The service, that enables Oxfam's 700 shops to publish vintage items on the market online, was setup 3 years ago following your charity noticed the best way to were typing the word "vintage" to the website's search box.

Caroline Swarbrick, Oxfam's trading events manager, said the charity ensured volunteers knew what genuine vintage was and would not label things as vintage when they were just pre-owned.

"We're really careful approach our volunteers and tell them retro means retrospective, so it will be made within the design of a certain era, whereas vintage is anything over 2 decades old, so no later than the 80s.

"If it's over century old then its antique."

Just three weeks ago your website recorded its highest ever sales turning over £4,000 in a week.

The charity even includes a vintage shop in Manchester - Oxfam Originals - and boutiques scattered round the UK which sell vintage goods.

Whether vintage is still rising or needs to decline, everyone agrees items from your 1950s are still the biggest draw for those seeking some slack from economic doom and gloom.

Ms Costello said: "A large amount of fabric was used in skirts and the product quality was high - shops wouldn't make skirts that way now simply because they would cost excess amount.

The 50s style speaks greatly to women's endless fixation on body shapeCatherine Wright, Hepwrights Boutique

"There was an exuberance about the 50s. After the war people didn't take life lightly too seriously - we look back into it like a more fun time."

Catherine Wright thinks another reason to the appeal could be the hourglass form of 1950s women's clothing.

The vintage boutique owner, who sells clothes and collectibles from her Southampton shop, said: "If you look at High Street fashion it has been slouchy sportswear for a long period.

"Fashion very naturally swings and yes it was time for your turn to revisit.

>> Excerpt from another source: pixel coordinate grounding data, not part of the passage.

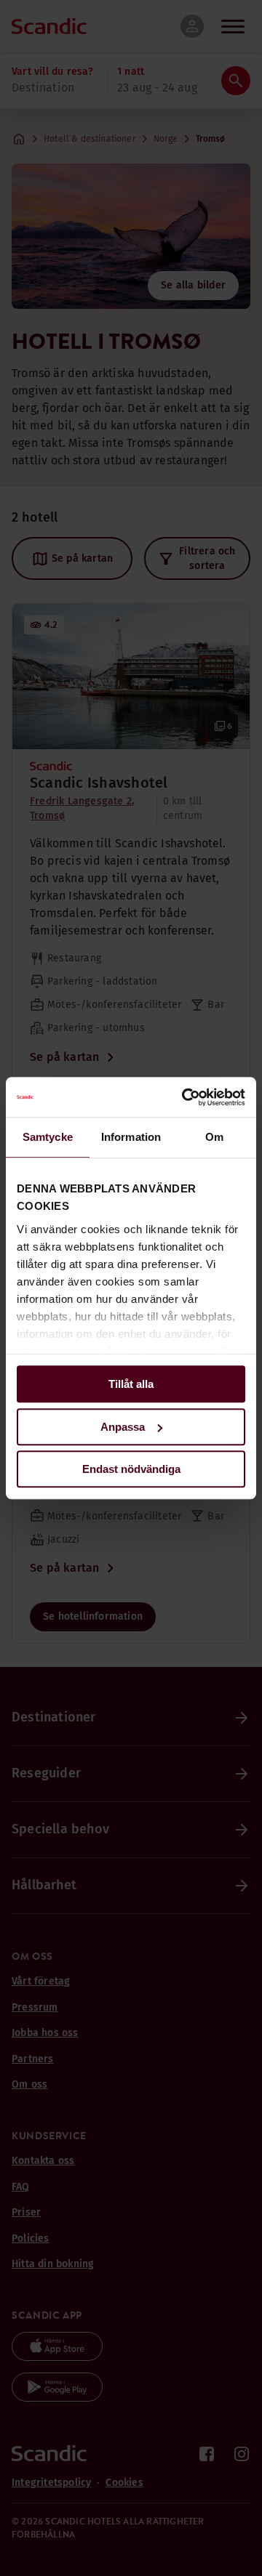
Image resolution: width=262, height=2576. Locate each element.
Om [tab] (214, 1137)
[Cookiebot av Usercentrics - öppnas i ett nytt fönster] (184, 1097)
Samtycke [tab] (48, 1137)
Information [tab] (131, 1137)
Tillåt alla (131, 1384)
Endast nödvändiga (131, 1469)
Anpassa (122, 1427)
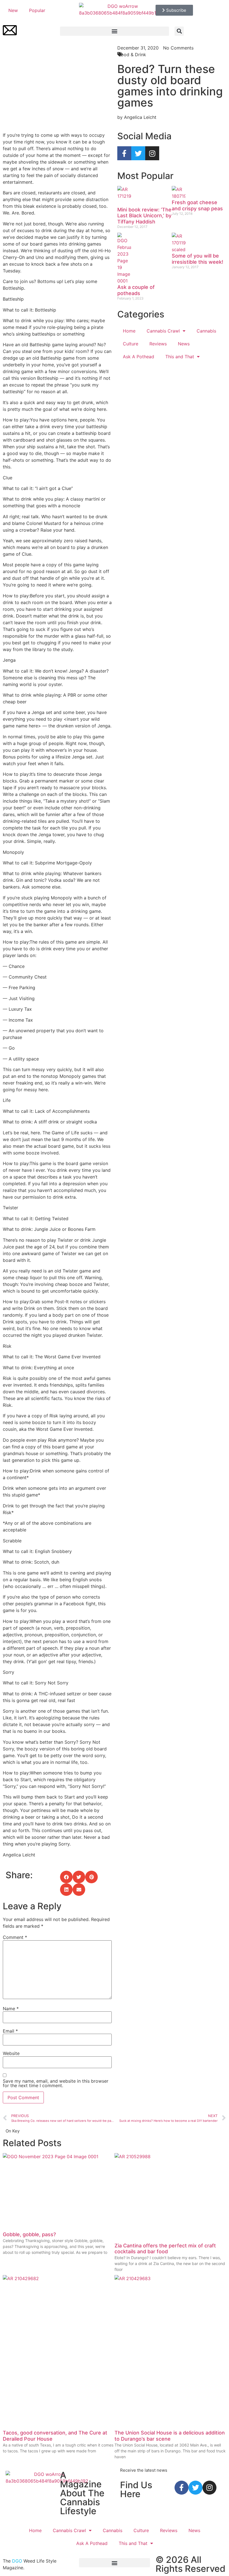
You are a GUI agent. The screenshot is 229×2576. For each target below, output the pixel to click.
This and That (179, 356)
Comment (15, 1937)
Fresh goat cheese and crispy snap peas (197, 205)
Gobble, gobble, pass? (29, 2234)
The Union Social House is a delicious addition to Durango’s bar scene (170, 2436)
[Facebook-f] (124, 153)
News (184, 344)
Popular (37, 10)
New (13, 10)
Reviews (158, 344)
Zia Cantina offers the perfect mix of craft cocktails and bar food (165, 2249)
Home (129, 331)
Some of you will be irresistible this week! (197, 259)
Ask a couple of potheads (136, 290)
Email (10, 2031)
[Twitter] (138, 153)
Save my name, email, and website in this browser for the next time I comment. (55, 2083)
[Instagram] (152, 153)
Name (11, 2008)
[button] (114, 31)
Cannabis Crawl (163, 331)
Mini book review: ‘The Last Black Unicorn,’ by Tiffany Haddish (144, 216)
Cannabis (206, 331)
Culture (130, 344)
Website (11, 2053)
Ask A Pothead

"The 50s style speaks a lot to women's endless fixation on body shape - it is quite attractive to wear a major skirt that could build your bottom disappear."

But despite the rise of vintage threatening to flood the market industry, she said she had not been concerned.

"It's type of inevitable that this bubble will burst but vintage is still here because those will still be enthusiastic about beautiful old things."